In a recent paper, Walls and co-author M. Kendix examined empirically unplanned outages at petroleum refineries.  Refineries are the industrial plants that transform crude oil into liquid transportation fuels such as gasoline, diesel fuel, and jet fuel, and unplanned outages have caused major disruptions to transport fuel supplies in North America, which in turn have been associated with volatility in fuel prices.  An interesting empirical and policy-relevant question is the extent to which prices for refined petroleum products are affected by unplanned refinery outages.  The causes of particular refinery outages are many.  Extreme weather events, such as hurricane Katrina in 2005, can cause major disruptions to refining operations: that hurricane disabled some twenty-five percent of US refining capacity, causing prices of refined products to spike regionally as well as having market impacts on product prices and flows as far away as Canada and Europe.  More geographically isolated weather events, as well as other refinery-specific idiosyncratic events such as fires and equipment failures, can also have impacts on refining operations causing palpable supply disruptions.  For example, a severe storm in July 2009 led to the shutdown of the Petro-Canada and Imperial Oil refineries here in Alberta, causing about 15% of Petro-Canada's retail outlets in the province to run out of gasoline and necessitating emergency shipments from as far away as Montreal.  Other Alberta refinery outages led to shortages of gasoline in Western Canada in Summer 2008 and a shortage of diesel fuel in Fall 2008.  Refinery outages can have important economy-wide impacts---especially in North America---because the transportation infrastructure in many parts of the world is fueled by the finished petroleum products refined in close proximity to demand centers.  The evidence suggests that refinery outages in the US have had a very small positive (and statistically significant) impact on wholesale gasoline prices.  However, the impact of refinery outages is substantially larger for special `boutique' fuels than it is for conventional clear gasoline.  The policy implications is that a more fungible set of fuels would increase the capacity of the supply infrastructure and this would serve to mitigate the price impacts of idiosyncratic refinery outages. 
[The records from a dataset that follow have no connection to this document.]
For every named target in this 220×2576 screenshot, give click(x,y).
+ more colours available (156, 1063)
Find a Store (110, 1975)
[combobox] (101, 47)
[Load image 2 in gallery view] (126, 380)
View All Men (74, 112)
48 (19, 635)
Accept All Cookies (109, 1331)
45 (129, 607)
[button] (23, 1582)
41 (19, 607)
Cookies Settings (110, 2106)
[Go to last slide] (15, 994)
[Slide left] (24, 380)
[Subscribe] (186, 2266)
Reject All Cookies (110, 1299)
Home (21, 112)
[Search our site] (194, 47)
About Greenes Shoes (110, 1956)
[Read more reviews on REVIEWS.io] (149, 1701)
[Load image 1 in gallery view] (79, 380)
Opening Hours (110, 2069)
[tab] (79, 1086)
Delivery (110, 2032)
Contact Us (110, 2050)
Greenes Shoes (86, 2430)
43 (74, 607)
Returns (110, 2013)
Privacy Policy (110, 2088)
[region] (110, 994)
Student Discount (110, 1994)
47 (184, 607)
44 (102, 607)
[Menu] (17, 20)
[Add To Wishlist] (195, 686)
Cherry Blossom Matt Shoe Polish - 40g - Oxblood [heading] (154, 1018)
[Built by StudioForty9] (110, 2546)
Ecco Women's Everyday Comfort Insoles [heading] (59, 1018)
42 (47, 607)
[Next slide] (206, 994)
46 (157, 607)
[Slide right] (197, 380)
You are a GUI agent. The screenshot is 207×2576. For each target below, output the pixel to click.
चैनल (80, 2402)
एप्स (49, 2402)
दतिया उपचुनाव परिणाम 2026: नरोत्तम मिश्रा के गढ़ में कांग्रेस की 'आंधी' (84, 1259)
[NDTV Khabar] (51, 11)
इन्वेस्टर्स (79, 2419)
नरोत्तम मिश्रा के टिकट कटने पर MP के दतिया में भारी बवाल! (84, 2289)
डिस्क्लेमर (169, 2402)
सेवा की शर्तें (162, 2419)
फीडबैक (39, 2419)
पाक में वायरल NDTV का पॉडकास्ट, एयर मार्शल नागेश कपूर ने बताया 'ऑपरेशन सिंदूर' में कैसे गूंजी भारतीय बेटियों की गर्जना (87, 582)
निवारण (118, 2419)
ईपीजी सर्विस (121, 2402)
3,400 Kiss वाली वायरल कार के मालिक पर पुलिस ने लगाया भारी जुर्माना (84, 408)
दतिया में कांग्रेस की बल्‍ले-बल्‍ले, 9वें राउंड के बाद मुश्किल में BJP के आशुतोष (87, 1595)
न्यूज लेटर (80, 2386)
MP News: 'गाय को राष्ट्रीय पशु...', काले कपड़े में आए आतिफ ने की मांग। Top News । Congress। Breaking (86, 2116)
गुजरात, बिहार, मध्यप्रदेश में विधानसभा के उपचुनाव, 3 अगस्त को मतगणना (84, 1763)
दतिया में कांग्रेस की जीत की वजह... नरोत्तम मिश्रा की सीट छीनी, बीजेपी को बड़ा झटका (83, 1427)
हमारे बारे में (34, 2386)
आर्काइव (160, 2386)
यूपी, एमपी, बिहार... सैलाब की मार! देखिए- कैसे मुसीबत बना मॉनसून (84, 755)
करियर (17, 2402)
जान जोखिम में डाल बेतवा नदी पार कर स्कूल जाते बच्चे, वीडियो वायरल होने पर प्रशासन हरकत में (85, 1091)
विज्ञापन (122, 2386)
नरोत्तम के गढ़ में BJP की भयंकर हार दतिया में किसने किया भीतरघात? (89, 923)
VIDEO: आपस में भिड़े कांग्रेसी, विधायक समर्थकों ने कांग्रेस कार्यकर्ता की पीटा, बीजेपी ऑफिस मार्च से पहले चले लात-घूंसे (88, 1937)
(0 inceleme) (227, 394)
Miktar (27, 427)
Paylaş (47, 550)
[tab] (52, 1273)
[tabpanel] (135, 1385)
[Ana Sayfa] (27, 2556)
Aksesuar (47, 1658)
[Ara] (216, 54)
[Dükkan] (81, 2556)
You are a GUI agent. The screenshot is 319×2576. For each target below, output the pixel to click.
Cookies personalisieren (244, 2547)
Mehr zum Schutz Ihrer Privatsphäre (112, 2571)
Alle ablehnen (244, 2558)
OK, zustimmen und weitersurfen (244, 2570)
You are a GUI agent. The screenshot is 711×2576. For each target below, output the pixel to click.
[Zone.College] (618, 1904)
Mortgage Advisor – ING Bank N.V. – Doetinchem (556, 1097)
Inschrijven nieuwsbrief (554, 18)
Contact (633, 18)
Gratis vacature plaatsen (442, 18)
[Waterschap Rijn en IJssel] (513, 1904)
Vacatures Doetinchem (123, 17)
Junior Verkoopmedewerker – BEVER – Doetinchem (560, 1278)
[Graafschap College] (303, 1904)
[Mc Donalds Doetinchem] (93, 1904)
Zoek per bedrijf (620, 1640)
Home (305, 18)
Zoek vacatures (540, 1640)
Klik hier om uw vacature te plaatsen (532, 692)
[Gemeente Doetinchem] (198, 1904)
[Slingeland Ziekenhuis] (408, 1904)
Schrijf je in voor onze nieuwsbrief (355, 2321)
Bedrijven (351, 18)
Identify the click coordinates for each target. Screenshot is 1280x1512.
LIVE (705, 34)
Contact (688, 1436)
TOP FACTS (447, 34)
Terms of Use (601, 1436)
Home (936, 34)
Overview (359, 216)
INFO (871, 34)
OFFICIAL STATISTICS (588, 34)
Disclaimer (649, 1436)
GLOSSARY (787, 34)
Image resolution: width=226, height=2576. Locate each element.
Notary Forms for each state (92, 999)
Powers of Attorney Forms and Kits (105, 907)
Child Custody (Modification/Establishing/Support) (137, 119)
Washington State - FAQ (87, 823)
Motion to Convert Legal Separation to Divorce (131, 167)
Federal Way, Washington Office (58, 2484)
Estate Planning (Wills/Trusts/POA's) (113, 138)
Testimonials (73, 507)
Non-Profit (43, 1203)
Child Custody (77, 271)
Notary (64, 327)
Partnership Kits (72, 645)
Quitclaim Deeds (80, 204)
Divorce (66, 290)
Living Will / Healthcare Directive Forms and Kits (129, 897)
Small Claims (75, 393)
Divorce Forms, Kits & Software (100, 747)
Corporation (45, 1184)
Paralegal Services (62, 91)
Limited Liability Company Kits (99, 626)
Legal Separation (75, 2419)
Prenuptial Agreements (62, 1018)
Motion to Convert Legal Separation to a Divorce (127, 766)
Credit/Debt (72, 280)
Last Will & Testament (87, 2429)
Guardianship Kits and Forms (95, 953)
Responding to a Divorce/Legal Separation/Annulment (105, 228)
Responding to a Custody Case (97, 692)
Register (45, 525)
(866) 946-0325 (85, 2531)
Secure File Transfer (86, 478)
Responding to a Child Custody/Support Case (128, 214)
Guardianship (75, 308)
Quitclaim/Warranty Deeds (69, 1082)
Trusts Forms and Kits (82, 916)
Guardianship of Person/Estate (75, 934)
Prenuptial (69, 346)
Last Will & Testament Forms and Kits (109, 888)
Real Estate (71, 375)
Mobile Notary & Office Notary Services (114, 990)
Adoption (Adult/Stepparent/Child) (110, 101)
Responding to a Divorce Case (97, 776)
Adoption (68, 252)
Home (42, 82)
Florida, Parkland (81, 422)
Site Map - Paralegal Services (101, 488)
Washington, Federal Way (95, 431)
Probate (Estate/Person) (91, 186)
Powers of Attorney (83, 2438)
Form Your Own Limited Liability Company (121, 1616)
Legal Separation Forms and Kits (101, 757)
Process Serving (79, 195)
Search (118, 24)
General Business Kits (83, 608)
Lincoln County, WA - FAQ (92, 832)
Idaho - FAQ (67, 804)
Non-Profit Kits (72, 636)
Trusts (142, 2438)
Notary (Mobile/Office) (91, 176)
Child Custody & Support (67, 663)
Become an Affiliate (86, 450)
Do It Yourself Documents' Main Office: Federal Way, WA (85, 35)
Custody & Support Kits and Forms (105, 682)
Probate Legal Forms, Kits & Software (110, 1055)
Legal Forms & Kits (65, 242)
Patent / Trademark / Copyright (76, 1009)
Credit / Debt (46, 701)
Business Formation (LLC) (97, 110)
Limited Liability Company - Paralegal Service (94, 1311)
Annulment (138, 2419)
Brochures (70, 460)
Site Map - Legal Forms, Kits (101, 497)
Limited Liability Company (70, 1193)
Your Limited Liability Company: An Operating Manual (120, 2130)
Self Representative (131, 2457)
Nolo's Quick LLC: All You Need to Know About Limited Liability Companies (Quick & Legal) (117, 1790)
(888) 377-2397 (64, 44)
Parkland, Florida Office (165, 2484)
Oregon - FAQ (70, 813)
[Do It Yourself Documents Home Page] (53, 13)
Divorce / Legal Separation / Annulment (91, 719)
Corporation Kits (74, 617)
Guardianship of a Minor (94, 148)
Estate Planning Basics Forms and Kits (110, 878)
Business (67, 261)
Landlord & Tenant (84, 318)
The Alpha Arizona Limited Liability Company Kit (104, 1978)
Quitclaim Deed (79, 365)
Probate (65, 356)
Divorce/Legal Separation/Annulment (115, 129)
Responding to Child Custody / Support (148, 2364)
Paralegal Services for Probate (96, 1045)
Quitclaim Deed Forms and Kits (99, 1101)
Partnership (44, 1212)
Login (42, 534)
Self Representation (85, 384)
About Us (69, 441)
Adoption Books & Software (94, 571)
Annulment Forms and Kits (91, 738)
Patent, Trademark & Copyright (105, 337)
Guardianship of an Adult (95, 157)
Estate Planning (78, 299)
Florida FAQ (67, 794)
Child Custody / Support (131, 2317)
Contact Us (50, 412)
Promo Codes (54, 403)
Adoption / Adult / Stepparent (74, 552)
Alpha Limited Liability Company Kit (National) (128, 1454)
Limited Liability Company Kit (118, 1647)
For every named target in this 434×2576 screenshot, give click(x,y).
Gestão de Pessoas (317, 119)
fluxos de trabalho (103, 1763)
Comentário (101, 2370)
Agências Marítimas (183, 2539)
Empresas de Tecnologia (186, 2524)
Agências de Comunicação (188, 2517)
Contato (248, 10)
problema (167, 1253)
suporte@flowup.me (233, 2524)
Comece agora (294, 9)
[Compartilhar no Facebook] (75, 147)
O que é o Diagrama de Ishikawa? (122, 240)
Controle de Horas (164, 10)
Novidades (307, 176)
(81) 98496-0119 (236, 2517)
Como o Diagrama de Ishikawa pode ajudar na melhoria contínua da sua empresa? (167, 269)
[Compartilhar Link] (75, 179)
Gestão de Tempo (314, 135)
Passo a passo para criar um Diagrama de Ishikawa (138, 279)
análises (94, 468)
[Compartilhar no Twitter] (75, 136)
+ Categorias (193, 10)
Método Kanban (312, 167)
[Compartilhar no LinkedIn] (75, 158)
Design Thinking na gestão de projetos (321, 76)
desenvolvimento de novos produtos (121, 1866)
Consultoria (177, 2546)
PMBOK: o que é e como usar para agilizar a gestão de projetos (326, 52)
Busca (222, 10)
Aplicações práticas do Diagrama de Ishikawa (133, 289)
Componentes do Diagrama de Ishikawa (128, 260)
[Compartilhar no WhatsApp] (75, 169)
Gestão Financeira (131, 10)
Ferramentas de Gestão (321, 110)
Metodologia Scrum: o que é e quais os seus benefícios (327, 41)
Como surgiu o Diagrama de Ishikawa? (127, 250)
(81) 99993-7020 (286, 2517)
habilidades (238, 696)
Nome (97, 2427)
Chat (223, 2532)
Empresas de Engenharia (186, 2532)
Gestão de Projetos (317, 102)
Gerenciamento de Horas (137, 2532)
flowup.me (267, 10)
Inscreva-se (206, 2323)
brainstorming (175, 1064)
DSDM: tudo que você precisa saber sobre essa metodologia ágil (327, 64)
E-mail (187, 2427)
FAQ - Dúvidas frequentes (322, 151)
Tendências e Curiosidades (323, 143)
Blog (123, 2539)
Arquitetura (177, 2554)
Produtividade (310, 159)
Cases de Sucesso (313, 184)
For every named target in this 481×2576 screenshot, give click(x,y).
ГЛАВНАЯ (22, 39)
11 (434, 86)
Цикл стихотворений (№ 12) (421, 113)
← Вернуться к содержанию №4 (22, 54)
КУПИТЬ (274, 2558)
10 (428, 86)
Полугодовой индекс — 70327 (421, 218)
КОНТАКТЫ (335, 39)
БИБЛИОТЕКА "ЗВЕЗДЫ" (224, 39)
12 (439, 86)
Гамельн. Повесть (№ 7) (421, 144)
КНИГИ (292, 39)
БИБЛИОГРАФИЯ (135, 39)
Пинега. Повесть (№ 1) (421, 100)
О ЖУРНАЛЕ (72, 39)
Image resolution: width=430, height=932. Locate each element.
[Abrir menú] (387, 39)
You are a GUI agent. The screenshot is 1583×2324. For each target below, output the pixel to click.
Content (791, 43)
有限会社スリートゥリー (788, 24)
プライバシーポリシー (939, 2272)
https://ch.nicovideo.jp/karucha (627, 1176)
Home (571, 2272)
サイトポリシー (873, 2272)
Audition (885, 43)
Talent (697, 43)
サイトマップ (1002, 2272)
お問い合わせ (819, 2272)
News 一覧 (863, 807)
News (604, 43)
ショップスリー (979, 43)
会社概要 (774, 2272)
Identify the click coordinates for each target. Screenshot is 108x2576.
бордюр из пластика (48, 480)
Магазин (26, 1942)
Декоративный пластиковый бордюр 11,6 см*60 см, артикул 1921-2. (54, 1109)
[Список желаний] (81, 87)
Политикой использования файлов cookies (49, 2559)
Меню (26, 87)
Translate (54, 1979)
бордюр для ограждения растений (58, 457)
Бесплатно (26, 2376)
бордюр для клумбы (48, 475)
In another paper, Walls and co-author McKenzie, examine the role of Hollywood in the global movie market, where growing international film revenues---those generated outside the US and Canada---have become increasingly important, now accounting for more than two-thirds of worldwide box-office revenue.  Does Hollywood dominate world cinema markets with American taste, culture, and values through the exportation of films produced mainly for its domestic market?  Or does Hollywood supply the films that world audiences demand and, due to the logistics of distribution, screen these films first in the domestic (US and Canada) market prior to exhibition in foreign markets?  Walls and McKenzie empirically analyze the global market for motion pictures to provide statistical evidence that can speak to these questions.  They used a lot of whiz-bang econometric pyrotechnics (the sort of techniques that make most of our brains hurt) to examine data on nearly 2000 films exhibited from 1997--2007, inclusive, in the US and Canada, Australia, France, Germany, Mexico, Spain, and the UK---markets that today collectively account for over 75% of worldwide cinema box-office revenue.  The empirical evidence provides support for the hypothesis that the supply of Hollywood films has accommodated global demand as the relative size of the US domestic market has decreased.  There is no evidence that box-office success in the US creates a contagion that spreads to other film exhibition markets; however, box-office success in international markets appears to be less uncertain for films that have been successful in their US releases.    This change in the relative importance of domestic and international markets is associated with a substantial change in the attributes of films produced by the Hollywood film industry.